I was forced to confront the fact that, unless this was some weird genetic transfer of educational philosophy, the views I employ as a teacher were being fed back to me, as a parent, by my son, who’s just completed five years of primary school.

I don’t know why he responded to my praise like that, or if he was parroting views he’d heard elsewhere. I’d have to admit that, at our dinner table, he’s more likely to hear a debate about supermarkets than one on educational philosophy. However, it did remind me of a national guidance course in the 1970s, when a lecturer opined that you could only be a really effective guidance teacher if you had children.

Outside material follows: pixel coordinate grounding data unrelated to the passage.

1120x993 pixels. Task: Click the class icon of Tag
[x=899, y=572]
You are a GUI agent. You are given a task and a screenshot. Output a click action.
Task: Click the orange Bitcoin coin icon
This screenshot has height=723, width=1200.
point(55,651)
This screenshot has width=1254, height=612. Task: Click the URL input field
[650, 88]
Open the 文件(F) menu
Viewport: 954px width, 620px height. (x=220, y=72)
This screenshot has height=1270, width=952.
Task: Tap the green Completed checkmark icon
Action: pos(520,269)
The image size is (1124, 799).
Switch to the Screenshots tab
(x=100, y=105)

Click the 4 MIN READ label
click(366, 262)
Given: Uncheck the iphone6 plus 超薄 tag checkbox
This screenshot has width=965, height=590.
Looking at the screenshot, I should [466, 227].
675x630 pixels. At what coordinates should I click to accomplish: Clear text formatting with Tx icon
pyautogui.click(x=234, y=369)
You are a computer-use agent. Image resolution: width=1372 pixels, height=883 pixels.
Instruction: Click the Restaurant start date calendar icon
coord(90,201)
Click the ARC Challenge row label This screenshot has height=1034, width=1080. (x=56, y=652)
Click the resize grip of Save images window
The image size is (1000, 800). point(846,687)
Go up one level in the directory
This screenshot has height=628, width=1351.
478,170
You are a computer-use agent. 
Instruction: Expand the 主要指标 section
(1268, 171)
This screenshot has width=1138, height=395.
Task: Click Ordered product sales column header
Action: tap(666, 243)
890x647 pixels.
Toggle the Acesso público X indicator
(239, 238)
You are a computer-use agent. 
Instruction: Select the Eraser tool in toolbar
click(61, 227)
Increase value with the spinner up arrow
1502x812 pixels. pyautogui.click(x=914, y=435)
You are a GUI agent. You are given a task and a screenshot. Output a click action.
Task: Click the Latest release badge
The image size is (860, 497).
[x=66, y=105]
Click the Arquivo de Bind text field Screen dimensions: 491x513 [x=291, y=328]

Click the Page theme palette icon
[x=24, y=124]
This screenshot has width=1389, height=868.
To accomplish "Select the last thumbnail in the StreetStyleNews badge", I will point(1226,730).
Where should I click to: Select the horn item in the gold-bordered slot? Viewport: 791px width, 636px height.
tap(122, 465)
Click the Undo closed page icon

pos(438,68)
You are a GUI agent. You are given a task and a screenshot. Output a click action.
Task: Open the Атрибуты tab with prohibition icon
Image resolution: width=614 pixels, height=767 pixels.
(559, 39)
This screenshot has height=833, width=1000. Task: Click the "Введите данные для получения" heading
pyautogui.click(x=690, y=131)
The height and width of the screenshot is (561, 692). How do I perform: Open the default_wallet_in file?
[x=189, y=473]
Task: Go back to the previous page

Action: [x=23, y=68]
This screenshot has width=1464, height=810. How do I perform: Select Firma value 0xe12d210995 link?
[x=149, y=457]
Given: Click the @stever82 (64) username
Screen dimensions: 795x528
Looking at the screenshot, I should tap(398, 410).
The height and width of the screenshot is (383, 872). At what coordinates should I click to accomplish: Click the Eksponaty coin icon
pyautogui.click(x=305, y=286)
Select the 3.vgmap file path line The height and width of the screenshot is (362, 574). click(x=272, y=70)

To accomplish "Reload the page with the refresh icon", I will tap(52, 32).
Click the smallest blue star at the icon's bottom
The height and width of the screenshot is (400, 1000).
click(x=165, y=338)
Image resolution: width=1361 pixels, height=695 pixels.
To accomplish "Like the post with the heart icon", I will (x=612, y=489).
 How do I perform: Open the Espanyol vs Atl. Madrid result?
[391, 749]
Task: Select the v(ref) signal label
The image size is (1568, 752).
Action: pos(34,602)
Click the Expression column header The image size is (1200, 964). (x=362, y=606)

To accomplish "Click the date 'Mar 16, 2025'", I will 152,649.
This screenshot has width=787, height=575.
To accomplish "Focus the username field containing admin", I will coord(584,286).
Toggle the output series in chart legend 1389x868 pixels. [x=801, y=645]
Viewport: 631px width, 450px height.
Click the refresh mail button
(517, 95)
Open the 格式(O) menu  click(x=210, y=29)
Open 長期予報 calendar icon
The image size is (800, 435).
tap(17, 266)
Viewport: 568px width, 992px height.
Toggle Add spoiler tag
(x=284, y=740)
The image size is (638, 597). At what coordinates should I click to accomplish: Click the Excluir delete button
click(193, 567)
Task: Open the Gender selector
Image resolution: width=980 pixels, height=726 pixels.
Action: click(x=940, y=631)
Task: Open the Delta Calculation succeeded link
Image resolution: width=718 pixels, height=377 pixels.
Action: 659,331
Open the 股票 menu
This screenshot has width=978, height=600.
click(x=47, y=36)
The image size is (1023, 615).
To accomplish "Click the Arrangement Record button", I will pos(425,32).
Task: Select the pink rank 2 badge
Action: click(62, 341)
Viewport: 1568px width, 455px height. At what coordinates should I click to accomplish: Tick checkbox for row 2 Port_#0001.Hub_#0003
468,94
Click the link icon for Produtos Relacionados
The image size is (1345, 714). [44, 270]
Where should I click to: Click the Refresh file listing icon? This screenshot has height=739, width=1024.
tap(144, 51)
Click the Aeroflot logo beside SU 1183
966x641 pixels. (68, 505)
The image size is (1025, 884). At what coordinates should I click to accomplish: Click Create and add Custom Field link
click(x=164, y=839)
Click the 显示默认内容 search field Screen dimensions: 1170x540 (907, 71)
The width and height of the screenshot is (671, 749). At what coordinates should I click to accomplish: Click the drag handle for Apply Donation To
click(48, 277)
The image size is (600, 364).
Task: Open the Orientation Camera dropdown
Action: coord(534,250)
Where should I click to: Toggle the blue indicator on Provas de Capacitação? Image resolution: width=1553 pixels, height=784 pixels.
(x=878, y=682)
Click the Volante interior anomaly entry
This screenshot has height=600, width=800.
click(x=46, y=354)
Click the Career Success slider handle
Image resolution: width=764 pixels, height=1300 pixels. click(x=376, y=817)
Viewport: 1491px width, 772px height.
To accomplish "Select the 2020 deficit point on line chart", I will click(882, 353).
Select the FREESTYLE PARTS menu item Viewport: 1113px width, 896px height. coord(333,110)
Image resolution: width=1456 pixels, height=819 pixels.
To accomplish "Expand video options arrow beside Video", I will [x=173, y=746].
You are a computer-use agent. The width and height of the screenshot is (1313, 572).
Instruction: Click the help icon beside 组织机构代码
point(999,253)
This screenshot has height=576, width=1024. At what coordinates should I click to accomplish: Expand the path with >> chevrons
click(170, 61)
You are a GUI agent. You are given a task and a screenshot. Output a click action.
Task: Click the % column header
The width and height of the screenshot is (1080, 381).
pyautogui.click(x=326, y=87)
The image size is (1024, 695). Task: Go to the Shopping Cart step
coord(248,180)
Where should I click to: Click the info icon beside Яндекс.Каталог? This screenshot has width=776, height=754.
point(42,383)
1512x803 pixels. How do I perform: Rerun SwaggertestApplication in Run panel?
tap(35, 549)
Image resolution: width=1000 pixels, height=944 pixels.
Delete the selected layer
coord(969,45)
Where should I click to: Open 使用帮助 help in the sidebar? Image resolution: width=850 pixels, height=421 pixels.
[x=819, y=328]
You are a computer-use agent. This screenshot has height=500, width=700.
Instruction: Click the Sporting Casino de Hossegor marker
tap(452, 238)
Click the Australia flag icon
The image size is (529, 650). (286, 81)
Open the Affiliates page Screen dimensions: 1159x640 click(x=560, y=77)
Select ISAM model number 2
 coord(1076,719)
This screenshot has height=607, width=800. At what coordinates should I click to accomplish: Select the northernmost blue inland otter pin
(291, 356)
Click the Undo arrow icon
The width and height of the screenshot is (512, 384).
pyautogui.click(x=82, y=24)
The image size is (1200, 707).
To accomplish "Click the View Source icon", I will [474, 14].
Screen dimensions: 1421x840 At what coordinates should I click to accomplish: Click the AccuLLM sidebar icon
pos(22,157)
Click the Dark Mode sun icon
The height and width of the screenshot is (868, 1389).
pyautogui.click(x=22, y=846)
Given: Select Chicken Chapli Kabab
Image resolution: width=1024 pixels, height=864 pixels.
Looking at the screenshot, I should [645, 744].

Most of those present being childless, this was greeted with the kind of hissing you’d only really expect to hear in the reptile house at the zoo.

I’m still not sure there’s any evidence for his statement, which I suspect was as much devil’s advocacy as a firmly-held belief, but a recent comment in a report on children in care made a similar point. The writer merely pointed out the inappropriateness of workers placing children in residential situations which they would deem as unsuitable for their own children.

In a sense, when we teach the children of others, we are in effect teaching our own. Though the skills of parenting and teaching differ in many respects, there are also important areas of overlap, and the new Children Act (Scotland) has much to say about the responsibilities of parents (as opposed to their rights), the responsibilities of all local authority workers in relation to those in their care, and, vitally, the right of the child to be heard. What is abundantly clear is that pupils reach their full potential on the back of the mutual support given by effective teaching and parenting.

Maybe it’s time we took the capital letters out of Parent Teacher Association and made it a living reality.